In den nun folgenden Zeilen, wird deutlich, wie er sie zu trösten versucht. Sie solle sich neben ihn legen, under wicked sky, unter dem Gedanken an das, was ihr zustiess? Black of day, Dark of night zeigt, dass er versucht, sich in ihre Lage, wo alles böse und schwarz erscheint, hineinzuversetzen, er will ihre Gefühle teilen. Nun cracks the door open, aber no sun iss shining through, sie erzählt im ein bisschen ihrer Gefühle, öffnet das Tor zu ihrem Herz, aber er sieht das nicht, weil er andere Gefühle, Liebe zu ihm zu sehen erwartet, aber nur erzählt bekommt, wie sie sich fühlt. Durch die Wiederholung von "no sun shining through wird wohl deutlich gemacht, dass er davon überzeugt ist, ja sogar das überhaupt keine Sonne mehr scheint, sie ihn also überhaupt nicht mehr liebt.
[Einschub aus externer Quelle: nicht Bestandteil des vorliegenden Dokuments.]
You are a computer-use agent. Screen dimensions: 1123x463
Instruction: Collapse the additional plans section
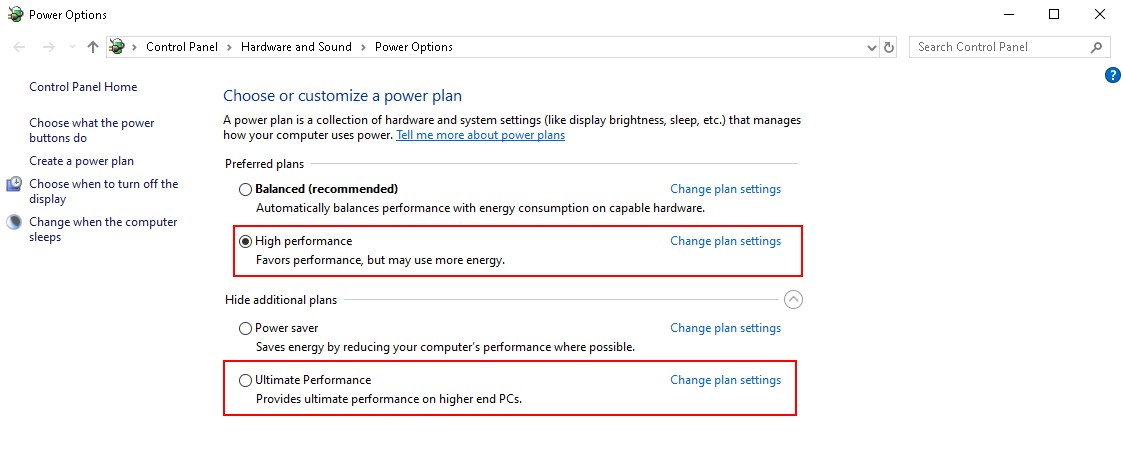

Nun der Refrain. Das lyr. Ich denkt wiedermal nur an sich, was er fühlt. Er wünscht sich nun, dass sie umblättert, dieses schlimme Ereignis einfach vergisst, den Stein von ihrem Herzen nehmen soll. Er fragt sie, ob er die Tür zu ihrem Herzen öffnen soll. Er erzählt ihr nun, wie er sich fühlt. Krank und erschöpft, allein. Er fragt sie, ob sie nicht wieder für ihn da sein könne, weil er für sie warte.

Wie fühlt sich das Arme Mädchen jetzt? Er will nur von ihr nehmen, will das sie für ihn da ist, aber wie es ihr geht scheint ihm völlig egal zu sehen. Die Arme miss sich wie der letzte Dreck fühlen. Er versucht sie nun nochmals, sich neben ih zu legen, er würde ihr auch bestimmt nicht wehtun. Nun zieht er sein Resúmée des ganzen. Sie liebt ih nicht, vielleicht noch ein bisschen im allerinnersten ihres Herzens, aber sie werde ihm das nie wieder zeigen. Sie hat sich zwar neben ihn gelegt, aber sie würde auch noch da sein, wenn er weg ist, weil er ihr egal ist. Dies wird mehrmals wiederholt, das zeigt dass er davon sehr überzeugt sein muss.

Etwas unkonventionell, und nicht auf Unfo 1 bezogen, aber das ist meine Interpretation.

11. Low Man's Lyric:

von Ray:
Es geht offensichtlich um einen Obdachlosen, der sein Schicksal nicht ganz verstehen kann oder will und sich nun fragt ob alles Realität ist (my eyes seek reality und so). Er ist tief gefallen weil er sich gehen lassen hat. Er sieht zurück und kann nicht ertragen was er sieht, was er wohl getan haben muss (and I can't bear to see what I've let me be). Jetzt schreibt dieser welche an eine bestimmte Person, ich vermute mal Gott ist gemeint, was er tat (Sünden wahrscheinlich) und was er noch tuen muss (dieselbigen wieder ausbügeln). Er hofft darauf, dass man ihm vergibt. Er sucht seinen Ausweg schließlich mit Hilfe von Drogen um seine Probleme zu überwinden. In seiner Verzweiflung schickt er ein ständiges Flehen um Verzeihung an Gott (All I want from you is forgive me). Am Ende sieht er jedoch ein dass es keinen Gott gibt der ihm helfen kann, was dadurch deutlich wird das die erste Strophe wiederholt wird und er somit immernoch in der gleichen Situation schwebt und ihm das ganze Flehen und Beichten nichts half. Der zum Ende ausklingende Rhytmus beschreibt, dass er auch sein weiteres Leben so verbracht haben muss und nichts unternahm um sein Schicksal selbst in die Hand zu nehmen. Anstatt dessen hatte er ja in Gott vertraut. Andererseits könnte es allerdings auch so um ihn gestanden haben, dass er bereits alles versuchte aber nichts gelang und somit war Gott der letzte Ausweg, der ihm dann auch nicht half. Somit ist Low Man's Lyric ein Porträt eines gebrochenen Mannes, den die Gesellschaft hat ersticken lassen, weil er vermeintlich schlechtes tat.